==== Passage shown ====

We will issue the notes in fully registered book-entry form only, without coupons, in minimum denominations of $2,000 and integral multiples of $1,000 in excess thereof. The indenture does not limit the aggregate principal amount of debt securities that may be issued thereunder and provides that debt securities may be issued thereunder from time to time in one or more additional series. The indenture does not limit our ability to incur additional indebtedness. We may “reopen” either series of the notes and issue an unlimited principal amount of additional notes in the future without the consent of any holder of the notes; provided that if the additional notes are not fungible with the notes of a particular series for U.S. federal income tax purposes, the additional notes will have a separate CUSIP number.

The notes will not be entitled to the benefit of any sinking fund.

====

(Goals):
1: From the passage about the notes, extract the stretch from "We will issue" through "any sinking fund.".
2: According to the passage about the notes, in what minimum denominations will the notes be issued?
3: Carry on the passage about the notes from its final sentence.

==== Supplied information ====

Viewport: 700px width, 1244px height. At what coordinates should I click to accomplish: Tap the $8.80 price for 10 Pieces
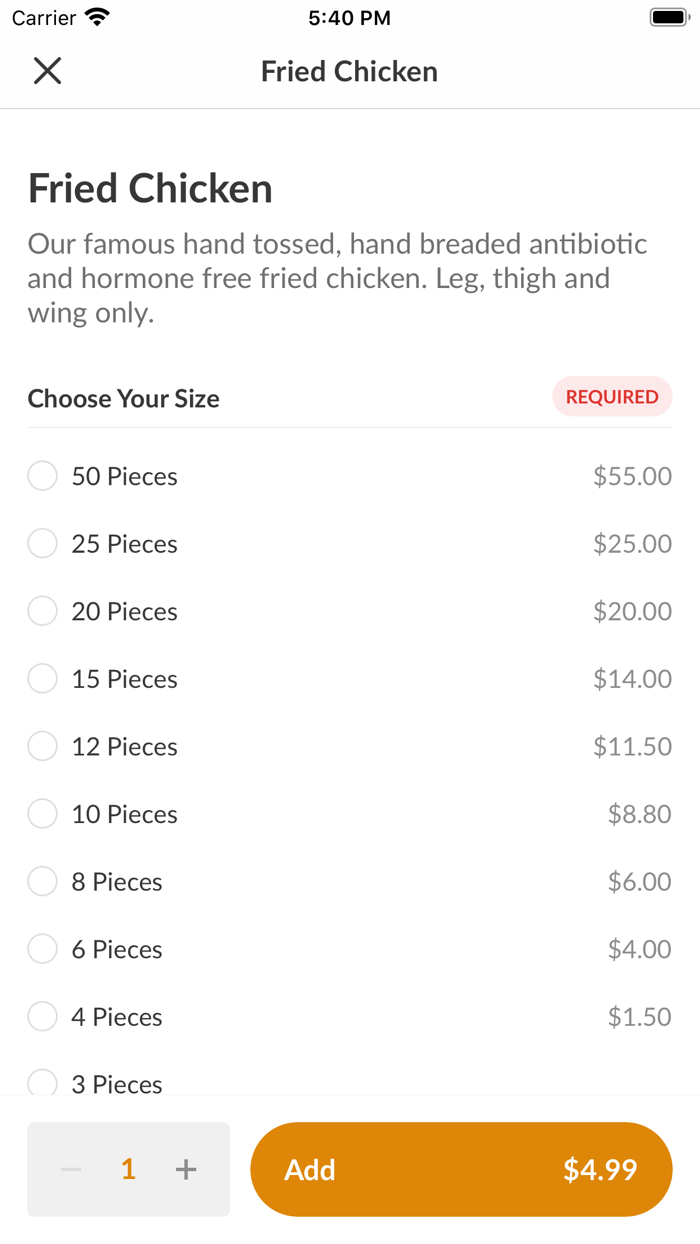tap(639, 814)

====

(Task-by-task results):
1:
We will issue the notes in fully registered book-entry form only, without coupons, in minimum denominations of $2,000 and integral multiples of $1,000 in excess thereof. The indenture does not limit the aggregate principal amount of debt securities that may be issued thereunder and provides that debt securities may be issued thereunder from time to time in one or more additional series. The indenture does not limit our ability to incur additional indebtedness. We may “reopen” either series of the notes and issue an unlimited principal amount of additional notes in the future without the consent of any holder of the notes; provided that if the additional notes are not fungible with the notes of a particular series for U.S. federal income tax purposes, the additional notes will have a separate CUSIP number.

The notes will not be entitled to the benefit of any sinking fund.

2: $2,000 and integral multiples of $1,000 in excess thereof.

3:
The notes will be unsecured, rank equally with all the existing and future unsecured and unsubordinated debt of Valero, be senior to any future subordinated debt and be effectively junior to any secured debt and to all existing and future debt and other liabilities of our subsidiaries.

Interest

The 2031 notes and the 2051 notes will bear interest at the respective rates per annum shown on the cover page of this prospectus supplement from November 29, 2021 or from the most recent interest payment date to which interest has been paid or provided for, payable semi-annually on June 1 and December 1 of each year, commencing June 1, 2022, to the persons in whose names such notes are registered at the close of business on the or prior to such interest payment date. Interest on the notes will be computed on the basis of a 360-day year consisting of twelve 30-day months. If any interest payment date, redemption date or maturity date of any note falls on a day that is not a business day, then payment of principal, premium, if any, or interest will be made on the next succeeding business day. No interest will accrue on the amount so payable for the period from such interest payment date, redemption date or maturity date, as the case may be, to the date payment is made.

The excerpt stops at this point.